**EXTRAIT FOURNI**
----
Un grand dialogue entre le ciel et la terre

Tout d’abord, c’est l’amour qui nous attirés là. Un double amour semble-t-il, celui de Dieu que nous venons louer, celui de nos frères les hommes pour qui et avec qui nous venons prier. Ou plutôt c’est un unique amour qui, à travers notre prière est appelé à circuler de Dieu vers les hommes, et des hommes vers Dieu.

Si vous participez à une de nos liturgies, ce sont probablement les chants, principalement la psalmodie qui vous frapperont l’oreille en premier, comme autant de paroles que l’homme adresse à Dieu. Mais la liturgie est peut-être avant tout une œuvre d’écoute : écoute de Dieu dans sa Parole, proclamée à chaque office, écoute de Dieu parlant au cœur dans le silence des temps d’oraison (prière personnelle) que nous vivons ensemble avant les liturgies du matin et du soir, écoute également des Pères de l’Église, nos devanciers dans la foi, dont les commentaires bibliques nourrissent notre méditation, écoute encore de chacun des frères et sœurs, pour que s’ajuste harmonieusement la polyphonie des voix.

Paroles et silence, écoute et réponse, telle est donc la trame essentielle de ces liturgies qui se vivent comme un grand dialogue entre le ciel et la terre. Ce dialogue est à l’image de celui qui se vit de toute éternité au sein de la Trinité entre le Père et le Fils, et dans lequel nos liturgies humaines viennent s’insérer, humblement mais réellement, par l’action de l’Esprit-Saint. Il est le « maître d’œuvre de la prière », aussi l’invoquons-nous au début de chaque liturgie, car lui seul peut nous enseigner à prier comme il faut.
----
**TRAVAIL DEMANDÉ**
**1)** Recopiez le passage du texte sur la liturgie compris entre "Paroles et silence, écoute" et "comme il faut.", bornes incluses, en substituant "modestement" à "humblement".
**2)** D'après le texte sur la liturgie, à quel moment les temps d'oraison sont-ils vécus ensemble ?
Le matériel qui suit provient d'une autre source.

**EXTRAIT DE DONNÉES**
----
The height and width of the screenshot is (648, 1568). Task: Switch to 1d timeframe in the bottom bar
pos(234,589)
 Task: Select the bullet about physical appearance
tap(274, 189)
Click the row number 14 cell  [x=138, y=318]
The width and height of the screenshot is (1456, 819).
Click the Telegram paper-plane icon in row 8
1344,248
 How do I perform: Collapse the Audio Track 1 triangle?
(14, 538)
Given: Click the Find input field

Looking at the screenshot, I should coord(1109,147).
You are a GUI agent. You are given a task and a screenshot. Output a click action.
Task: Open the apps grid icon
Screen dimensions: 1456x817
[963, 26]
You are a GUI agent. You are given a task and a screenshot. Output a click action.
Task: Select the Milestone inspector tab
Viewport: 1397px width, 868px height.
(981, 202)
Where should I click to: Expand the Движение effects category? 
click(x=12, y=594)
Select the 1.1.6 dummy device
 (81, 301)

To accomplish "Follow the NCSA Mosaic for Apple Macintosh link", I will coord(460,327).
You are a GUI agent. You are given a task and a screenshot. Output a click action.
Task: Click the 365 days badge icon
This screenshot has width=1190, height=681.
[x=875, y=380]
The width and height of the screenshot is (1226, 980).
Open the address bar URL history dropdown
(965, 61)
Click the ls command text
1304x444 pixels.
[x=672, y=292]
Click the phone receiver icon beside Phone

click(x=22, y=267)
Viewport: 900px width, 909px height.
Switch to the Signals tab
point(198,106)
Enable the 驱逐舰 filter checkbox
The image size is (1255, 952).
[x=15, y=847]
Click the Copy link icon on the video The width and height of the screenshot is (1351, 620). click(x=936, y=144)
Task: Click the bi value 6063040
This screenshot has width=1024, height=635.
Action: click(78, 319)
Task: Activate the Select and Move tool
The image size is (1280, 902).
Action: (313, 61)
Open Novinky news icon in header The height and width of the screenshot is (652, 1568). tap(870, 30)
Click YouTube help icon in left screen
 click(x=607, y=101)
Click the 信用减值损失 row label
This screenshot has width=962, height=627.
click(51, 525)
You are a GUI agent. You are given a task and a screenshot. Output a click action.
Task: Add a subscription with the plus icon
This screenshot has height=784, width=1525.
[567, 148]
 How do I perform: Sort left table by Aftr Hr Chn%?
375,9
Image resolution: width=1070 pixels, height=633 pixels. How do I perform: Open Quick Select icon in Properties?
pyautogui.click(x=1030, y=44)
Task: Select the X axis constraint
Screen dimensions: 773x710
----
**SOLUTIONS PROPOSÉES**
**1)**
Paroles et silence, écoute et réponse, telle est donc la trame essentielle de ces liturgies qui se vivent comme un grand dialogue entre le ciel et la terre. Ce dialogue est à l’image de celui qui se vit de toute éternité au sein de la Trinité entre le Père et le Fils, et dans lequel nos liturgies humaines viennent s’insérer, modestement mais réellement, par l’action de l’Esprit-Saint. Il est le « maître d’œuvre de la prière », aussi l’invoquons-nous au début de chaque liturgie, car lui seul peut nous enseigner à prier comme il faut.

**2)** Avant les liturgies du matin et du soir.